= Dataset entries =
■ ■ ■ ■ ■ ■ ■

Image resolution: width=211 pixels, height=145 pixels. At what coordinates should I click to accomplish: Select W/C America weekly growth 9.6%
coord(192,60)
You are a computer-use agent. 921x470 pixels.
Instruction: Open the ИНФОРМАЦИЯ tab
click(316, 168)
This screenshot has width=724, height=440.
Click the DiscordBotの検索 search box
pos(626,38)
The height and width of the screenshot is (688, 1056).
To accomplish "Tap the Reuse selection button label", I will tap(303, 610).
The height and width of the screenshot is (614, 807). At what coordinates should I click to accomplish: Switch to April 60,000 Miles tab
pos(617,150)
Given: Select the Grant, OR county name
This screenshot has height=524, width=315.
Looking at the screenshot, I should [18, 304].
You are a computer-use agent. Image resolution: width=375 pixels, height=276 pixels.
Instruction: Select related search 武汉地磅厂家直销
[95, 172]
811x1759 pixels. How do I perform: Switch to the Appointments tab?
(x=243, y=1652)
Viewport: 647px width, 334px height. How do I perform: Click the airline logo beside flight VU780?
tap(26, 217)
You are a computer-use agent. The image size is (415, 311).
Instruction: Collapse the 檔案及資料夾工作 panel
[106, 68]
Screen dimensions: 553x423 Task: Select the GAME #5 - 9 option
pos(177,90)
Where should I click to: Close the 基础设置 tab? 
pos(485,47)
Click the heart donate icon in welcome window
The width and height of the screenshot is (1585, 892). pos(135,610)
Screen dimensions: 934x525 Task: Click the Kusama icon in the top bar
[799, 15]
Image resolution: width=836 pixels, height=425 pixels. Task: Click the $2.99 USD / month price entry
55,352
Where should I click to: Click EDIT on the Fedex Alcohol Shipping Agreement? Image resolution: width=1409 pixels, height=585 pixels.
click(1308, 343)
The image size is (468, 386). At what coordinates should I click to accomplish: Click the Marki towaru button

■ ■ ■ ■ ■ ■ ■

= PROMPT =
Take exactly the lines from the one containing "The height and width of the screenshot is (614, 807)." through the one containing "You are a computer-use agent. Image" in the data above, and output them with nothing added.

= SOLUTION FOR THIS PROBLEM =
The height and width of the screenshot is (614, 807). At what coordinates should I click to accomplish: Switch to April 60,000 Miles tab
pos(617,150)
Given: Select the Grant, OR county name
This screenshot has height=524, width=315.
Looking at the screenshot, I should [18, 304].
You are a computer-use agent. Image resolution: width=375 pixels, height=276 pixels.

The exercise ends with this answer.